WHAT THE TASK REQUIRES => A verbatim copy of the data below is the required output.

DATASET RECORDS =>
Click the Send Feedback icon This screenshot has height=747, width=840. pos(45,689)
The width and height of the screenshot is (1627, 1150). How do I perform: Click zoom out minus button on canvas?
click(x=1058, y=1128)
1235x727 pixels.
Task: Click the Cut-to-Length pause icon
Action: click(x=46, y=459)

RESPONSE TO THE EXERCISE =>
Click the Send Feedback icon This screenshot has height=747, width=840. pos(45,689)
The width and height of the screenshot is (1627, 1150). How do I perform: Click zoom out minus button on canvas?
click(x=1058, y=1128)
1235x727 pixels.
Task: Click the Cut-to-Length pause icon
Action: click(x=46, y=459)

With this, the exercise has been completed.